WORK INSTRUCTIONS>
- 1) Update the passage of the Corbet thread from "Thanks everyone once" up to and including "you more info.", replacing "Netherlands" with "Belgium".
- 2) Using the thread about the coaster Corbet, answer these questions:
(a) Which firm completed the vessel in 1909?
(b) Where was the captain buried?
(c) Which two crew members came from Annalong?

DOCUMENT EXCERPT>
begin
# Coaster SS Corbett



## mac 1 (Aug 19, 2010)

Hi All.
Can anyone help out with info on a small coaster,Corbett which I believe was sunk in the Mersey after hitting a mine circa 1941?
I think there may have been 1 survivor from 9.Apparently 2 of the crew hailed from Annalong but I have no other details.
I would like to get the casualty list and some background for this man and hopefully some of you can help.
Thanks everyone,
Mac.


----------



## ted nutt (Dec 4, 2008)

*Coaster S.S. Corbet*

Morning Mac,
Buteman ON 128285 468g 183n 160.0ft x 25.6ft x 11.3ft
C 2Cy 18" x 40" - 27" 98Rhp by Ross & Duncan, Glasgow.
06. 1909-Completed by Scott & Son, Bowling #216 for J. Kennedy & Sons, Glasgow
1915-Sold to Alexander King Ltd, Belfast. Re CORBET
03.05.1941-Mined & sunk, 2 cables from Herculaneum Dock entrance River Mersey, o.v. Garston - Belfast, coal.

Ted.


----------



## ted nutt (Dec 4, 2008)

Morning again Mac,
Captain was John McIntyre Teare, buried in Greenland Cemetery, Larne.
Chief Eng was Samuel Caddell, noted on war memorial Newcastle Co Down
Ted.


----------



## ted nutt (Dec 4, 2008)

Mac, seaman W. Hill is noted on the Newcastle memorial not the Chief Eng Samuel Caddell.
Ted


----------



## Hugh MacLean (Nov 18, 2005)

Hello Mac,

Here is the casualty list for CORBET: 

CADDELL, Samuel SS CORBET BELFAST 03/05/1941 MERCHANT NAVY
DEVITT, John SS CORBET BELFAST 03/05/1941 MERCHANT NAVY
HILL, William SS CORBET BELFAST 03/05/1941 MERCHANT NAVY
HILL, Alexander SS CORBET BELFAST 03/05/1941 MERCHANT NAVY
MAWHINNEY, James SS CORBET BELFAST 03/05/1941 MERCHANT NAVY
MCNEILLY, David SS CORBET BELFAST 03/05/1941 MERCHANT NAVY
MCSEVENEY, Hugh SS CORBET BELFAST 03/05/1941 MERCHANT NAVY
TEARE, John McIntyre SS CORBET BELFAST 03/05/1941 MERCHANT NAVY

William Hill and Alexander Hill were the two from Annalong.

Regards
Hugh


----------



## Roger Griffiths (Feb 10, 2006)

Hello Mac,
Attached Survivors Report.

regards
Roger


----------



## mac 1 (Aug 19, 2010)

*Coaster SS Corbet*

Hi Folks,
Sorry I haven't responded earlier but I was very busy with a lot of other things.Thank you lads for giving me such a comprehensive picture and especially Ted for his commitment.You lads always come through,pity that Chris Tarrant has quit!!!
Now another question.A mate of mine bought a ships bell at an auction in Belfast and was hoping to get some info on it.The bell is engraved Bone Fide 1988.Nothing else is known about this vessel so anything would be a bonus.
Thanks everyone once again,keep up the good work.
Let us remember,lest we forget
MAC.


----------



## jhcous (Jul 22, 2016)

Hi Mac
This may be a long shot. There was a Kilkeel fishing boat called Bona Fide built in 1968 in the Netherlands and registered in Newry. Length 25 meters, gross tonnage 104, registered to S& R Donnan Seafoods Ltd Whitehaven. May have been decommissioned and broken up under E.C. rules. A query to a Facebook page called "A Day in the Life of Kilkeel Harbour" might get you more info.
JHC


----------
end
INFORMATION SHOWN>
begin
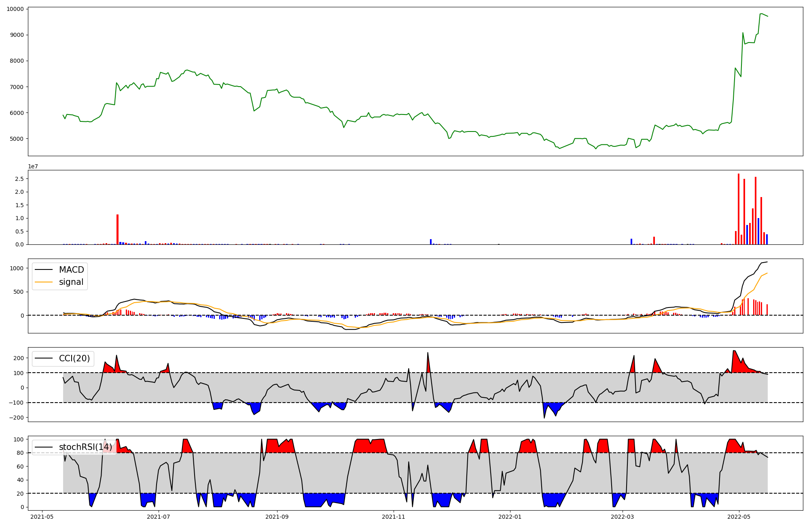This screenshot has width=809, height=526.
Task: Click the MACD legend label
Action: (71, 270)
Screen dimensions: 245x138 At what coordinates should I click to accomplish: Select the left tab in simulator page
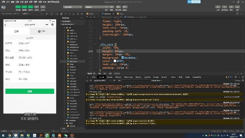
end
TASK RESPONSES>
- 1)
Thanks everyone once again,keep up the good work.
Let us remember,lest we forget
MAC.


----------



## jhcous (Jul 22, 2016)

Hi Mac
This may be a long shot. There was a Kilkeel fishing boat called Bona Fide built in 1968 in the Belgium and registered in Newry. Length 25 meters, gross tonnage 104, registered to S& R Donnan Seafoods Ltd Whitehaven. May have been decommissioned and broken up under E.C. rules. A query to a Facebook page called "A Day in the Life of Kilkeel Harbour" might get you more info.

- 2)
(a) Scott & Son, Bowling
(b) Greenland Cemetery, Larne
(c) William Hill and Alexander Hill